3. 15-02 ACA job: The specified resource name length is not within the permissible limits

Container name "ft" violated Azure Storage's 3-63 char minimum. The container creation silently failed (helper used check=False), then the in-job download from "ft" errored visibly.

Fix: renamed to "finetune" in 15-02 / 15-03 / 15-04 cell-3 constants and in main.bicep. azure_infra.py takes the name as a parameter so no source change there.

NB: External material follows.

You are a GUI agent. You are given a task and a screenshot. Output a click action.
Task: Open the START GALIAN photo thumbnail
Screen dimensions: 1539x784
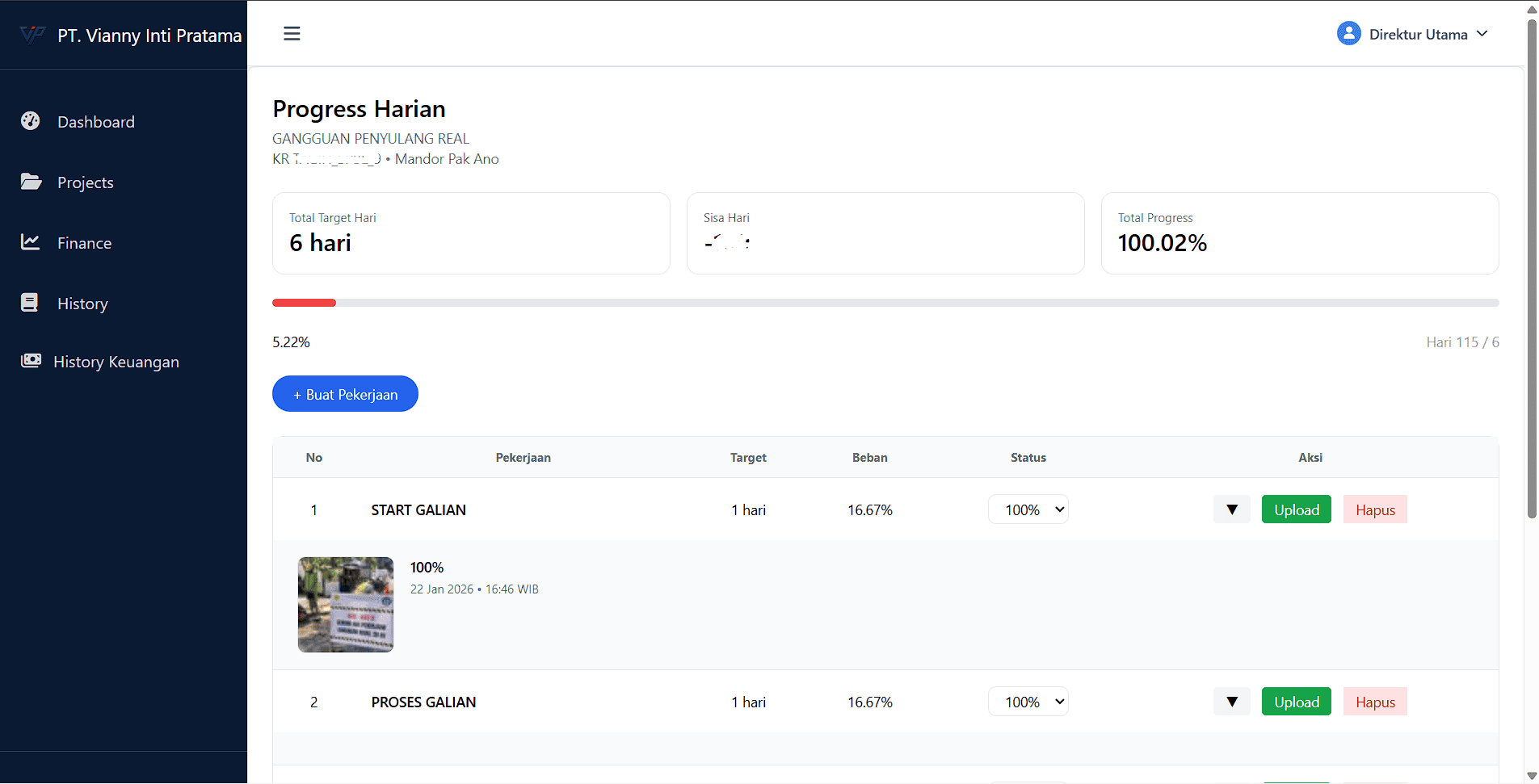tap(346, 604)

4. 15-03: NameError: name 'eval_dataset' is not defined

15-03 implicitly relied on eval_dataset / reports_data / env_id / accuracy being in memory from 15-01 + 15-02's kernel.

Fix: Cell 3 now re-derives all four. Also added missing import pandas as pd + from IPython.display import display (caused a separate NameError: pd not defined in the comparison cell), and fixed an outdated "DeepSeek-V3.2 (Teacher)" label in the summary table to match the actual gpt-4.1-mini teacher.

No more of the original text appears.